Arise, cry out in the night, at the beginning of the night watches!
Pour out your heart like water before the presence of the Lord!
Lift your hands to him for the lives of your children, who faint for hunger at the head of every street.

Lamentations 2:19 ESV


Friday, June 7, 2013

Industrious Waiting

Farming is hard work and lots of waiting. Even home gardeners recognize that. But, both know by experience that once the crop is in the ground that there is still much to do in the waiting time till harvest. Plants need water. They need de-bugged. The soil around them needs weeded. The better the care, the better the resulting harvest.

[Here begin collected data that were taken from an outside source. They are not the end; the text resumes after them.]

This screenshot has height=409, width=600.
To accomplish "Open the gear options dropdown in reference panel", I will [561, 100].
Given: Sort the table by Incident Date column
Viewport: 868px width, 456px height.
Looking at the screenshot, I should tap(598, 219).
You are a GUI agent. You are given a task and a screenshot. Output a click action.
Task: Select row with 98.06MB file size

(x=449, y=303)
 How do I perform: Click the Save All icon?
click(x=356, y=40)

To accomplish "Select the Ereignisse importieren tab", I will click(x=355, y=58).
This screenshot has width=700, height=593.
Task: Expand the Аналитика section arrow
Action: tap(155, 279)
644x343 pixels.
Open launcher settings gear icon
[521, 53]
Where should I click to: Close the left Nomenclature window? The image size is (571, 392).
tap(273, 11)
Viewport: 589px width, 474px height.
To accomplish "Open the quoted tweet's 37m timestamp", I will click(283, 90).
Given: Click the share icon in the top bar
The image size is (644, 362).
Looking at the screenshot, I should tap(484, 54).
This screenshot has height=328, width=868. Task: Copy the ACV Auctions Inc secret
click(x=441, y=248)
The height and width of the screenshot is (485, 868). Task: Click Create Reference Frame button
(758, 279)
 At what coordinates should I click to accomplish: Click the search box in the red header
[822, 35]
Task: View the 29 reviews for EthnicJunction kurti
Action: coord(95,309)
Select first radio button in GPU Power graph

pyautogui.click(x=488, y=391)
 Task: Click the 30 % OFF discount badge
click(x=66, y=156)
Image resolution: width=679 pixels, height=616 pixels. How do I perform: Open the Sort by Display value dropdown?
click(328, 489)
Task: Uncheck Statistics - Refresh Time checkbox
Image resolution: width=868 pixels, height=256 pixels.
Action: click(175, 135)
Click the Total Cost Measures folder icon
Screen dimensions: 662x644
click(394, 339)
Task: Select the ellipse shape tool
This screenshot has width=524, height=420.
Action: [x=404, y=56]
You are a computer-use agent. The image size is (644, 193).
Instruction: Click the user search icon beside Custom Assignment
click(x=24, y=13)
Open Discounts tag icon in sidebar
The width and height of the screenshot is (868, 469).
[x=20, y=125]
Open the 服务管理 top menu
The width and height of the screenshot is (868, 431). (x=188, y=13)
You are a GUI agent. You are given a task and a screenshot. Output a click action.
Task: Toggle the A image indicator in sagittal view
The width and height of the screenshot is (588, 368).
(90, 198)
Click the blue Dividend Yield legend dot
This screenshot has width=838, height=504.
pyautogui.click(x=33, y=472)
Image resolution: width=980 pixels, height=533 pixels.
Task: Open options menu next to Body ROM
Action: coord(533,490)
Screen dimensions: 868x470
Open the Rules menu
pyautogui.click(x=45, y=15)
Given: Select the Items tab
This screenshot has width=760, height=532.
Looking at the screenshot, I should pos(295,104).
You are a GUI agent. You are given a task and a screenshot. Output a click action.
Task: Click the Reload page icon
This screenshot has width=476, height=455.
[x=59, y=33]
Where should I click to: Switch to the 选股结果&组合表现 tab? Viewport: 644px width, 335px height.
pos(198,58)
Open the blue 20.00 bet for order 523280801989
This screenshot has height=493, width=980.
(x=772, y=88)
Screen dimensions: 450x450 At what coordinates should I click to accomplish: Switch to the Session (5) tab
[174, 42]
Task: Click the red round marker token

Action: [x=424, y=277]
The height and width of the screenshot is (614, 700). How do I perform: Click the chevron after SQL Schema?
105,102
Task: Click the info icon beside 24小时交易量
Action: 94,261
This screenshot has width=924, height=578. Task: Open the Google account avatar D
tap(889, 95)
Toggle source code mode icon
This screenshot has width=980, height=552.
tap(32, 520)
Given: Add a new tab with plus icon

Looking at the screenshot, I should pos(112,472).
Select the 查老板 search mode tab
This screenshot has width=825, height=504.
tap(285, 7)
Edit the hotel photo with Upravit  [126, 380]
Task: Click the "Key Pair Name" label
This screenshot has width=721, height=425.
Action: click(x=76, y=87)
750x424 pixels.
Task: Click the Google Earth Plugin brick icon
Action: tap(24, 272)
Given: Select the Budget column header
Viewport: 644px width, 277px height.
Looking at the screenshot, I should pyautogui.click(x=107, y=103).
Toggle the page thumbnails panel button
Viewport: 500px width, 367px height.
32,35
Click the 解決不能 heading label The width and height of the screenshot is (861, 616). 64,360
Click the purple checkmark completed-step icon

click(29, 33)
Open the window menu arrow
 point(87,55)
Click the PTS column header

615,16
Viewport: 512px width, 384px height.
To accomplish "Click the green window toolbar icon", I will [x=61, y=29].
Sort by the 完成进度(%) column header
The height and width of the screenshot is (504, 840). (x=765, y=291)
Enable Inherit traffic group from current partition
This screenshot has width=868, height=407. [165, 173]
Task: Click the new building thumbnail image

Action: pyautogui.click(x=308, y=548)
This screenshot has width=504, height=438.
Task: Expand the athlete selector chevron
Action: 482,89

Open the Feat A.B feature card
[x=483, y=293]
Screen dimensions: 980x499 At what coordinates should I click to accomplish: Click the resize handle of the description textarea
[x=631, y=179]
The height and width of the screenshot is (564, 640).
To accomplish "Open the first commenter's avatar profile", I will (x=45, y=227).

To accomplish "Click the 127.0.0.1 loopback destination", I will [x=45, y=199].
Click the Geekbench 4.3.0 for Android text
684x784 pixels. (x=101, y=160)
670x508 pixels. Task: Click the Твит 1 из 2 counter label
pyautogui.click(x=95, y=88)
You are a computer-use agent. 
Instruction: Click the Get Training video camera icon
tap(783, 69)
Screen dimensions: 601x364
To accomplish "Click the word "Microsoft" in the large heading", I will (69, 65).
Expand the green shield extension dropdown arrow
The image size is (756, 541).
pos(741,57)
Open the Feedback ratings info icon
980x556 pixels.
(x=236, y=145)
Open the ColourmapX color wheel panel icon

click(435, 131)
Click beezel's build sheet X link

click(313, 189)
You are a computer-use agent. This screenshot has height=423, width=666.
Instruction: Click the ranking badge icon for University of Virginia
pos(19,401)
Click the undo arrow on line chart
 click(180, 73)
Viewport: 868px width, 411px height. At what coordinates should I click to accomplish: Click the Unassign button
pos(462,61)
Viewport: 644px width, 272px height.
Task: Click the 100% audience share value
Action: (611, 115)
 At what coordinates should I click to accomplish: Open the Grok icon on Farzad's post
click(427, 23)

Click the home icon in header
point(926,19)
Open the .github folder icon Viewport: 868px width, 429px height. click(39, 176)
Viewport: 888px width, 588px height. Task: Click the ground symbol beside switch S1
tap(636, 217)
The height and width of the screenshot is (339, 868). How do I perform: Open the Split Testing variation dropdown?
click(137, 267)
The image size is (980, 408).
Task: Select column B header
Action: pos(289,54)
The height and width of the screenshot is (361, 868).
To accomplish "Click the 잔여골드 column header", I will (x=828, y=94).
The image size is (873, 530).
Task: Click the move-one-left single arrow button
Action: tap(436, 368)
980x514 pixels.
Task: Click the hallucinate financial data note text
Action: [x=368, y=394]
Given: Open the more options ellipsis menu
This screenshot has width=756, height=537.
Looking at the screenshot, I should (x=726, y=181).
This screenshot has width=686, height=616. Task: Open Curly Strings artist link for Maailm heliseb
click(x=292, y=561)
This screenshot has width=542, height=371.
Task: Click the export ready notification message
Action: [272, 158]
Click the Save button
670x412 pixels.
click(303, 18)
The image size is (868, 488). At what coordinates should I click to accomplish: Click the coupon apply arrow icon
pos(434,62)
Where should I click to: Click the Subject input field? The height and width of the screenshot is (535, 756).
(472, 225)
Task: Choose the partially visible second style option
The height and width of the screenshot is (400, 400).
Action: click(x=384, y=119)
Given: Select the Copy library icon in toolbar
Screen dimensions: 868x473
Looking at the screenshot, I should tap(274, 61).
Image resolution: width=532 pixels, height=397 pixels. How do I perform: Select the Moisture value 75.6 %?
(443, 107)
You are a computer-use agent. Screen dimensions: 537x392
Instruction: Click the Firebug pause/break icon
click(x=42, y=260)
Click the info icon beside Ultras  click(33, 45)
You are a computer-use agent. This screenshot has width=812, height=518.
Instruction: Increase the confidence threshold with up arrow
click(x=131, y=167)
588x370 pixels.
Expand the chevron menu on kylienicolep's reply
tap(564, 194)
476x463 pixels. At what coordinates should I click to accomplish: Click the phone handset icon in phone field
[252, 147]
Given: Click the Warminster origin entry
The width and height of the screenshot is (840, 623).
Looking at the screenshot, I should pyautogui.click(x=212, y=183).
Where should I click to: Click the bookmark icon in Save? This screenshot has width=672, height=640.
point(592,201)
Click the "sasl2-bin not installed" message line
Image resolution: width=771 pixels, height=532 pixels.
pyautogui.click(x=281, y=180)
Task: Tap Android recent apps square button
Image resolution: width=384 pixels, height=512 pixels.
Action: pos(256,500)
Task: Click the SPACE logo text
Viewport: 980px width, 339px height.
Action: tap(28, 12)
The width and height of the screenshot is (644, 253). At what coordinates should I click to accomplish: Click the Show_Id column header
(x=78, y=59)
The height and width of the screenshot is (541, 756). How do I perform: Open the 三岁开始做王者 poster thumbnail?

Oswald Chambers wrote, "The farmer does not wait with folded arms but with intense activity; he keeps at it industriously until the harvest."
 
As praying moms, we sow prayers into our children's lives. While we wait to see the harvest, we keep working. Our work is, of course, being persistent in prayer, but it is also persistent love. Both are not inactive but active. Both take time. Both take effort. And both may meet resistance.
 
Sometimes our children are resistant to our love. We open our arms to them and they turn their backs. There are times our children are difficult to love. They can be unkind, even cruel.
 
And we all know there may rise resistance within ourselves to persistent prayer. We want to see answers "now." And when we don't, we become discouraged and can convince ourselves that prayer isn't "working," that perhaps God doesn't hear or, worse, doesn't care.
 
We react with que sera serawhat will be will be. We turn away to put our time and effort elsewhere letting the crop tend for itself. We stop working for the harvest.
 
But industrious waiting doesn't have a defeatist attitude. Industrious waiting, instead, continues to nurture and watching over the crop carefully with more prayer and more love.  Waiting and working, waiting and working, until the golden harvest makes its appearance.
 
Industrious waiting in prayer believes that all the work will not be for nothing. Industrious waiting believes that in the time between the sowing and the harvest God is working.
 
May the words of the Apostle Paul encourage us all—

"Therefore, my beloved brethren, be steadfast, immovable, always abounding in the work of the Lord, knowing that your labor is not in vain in the Lord."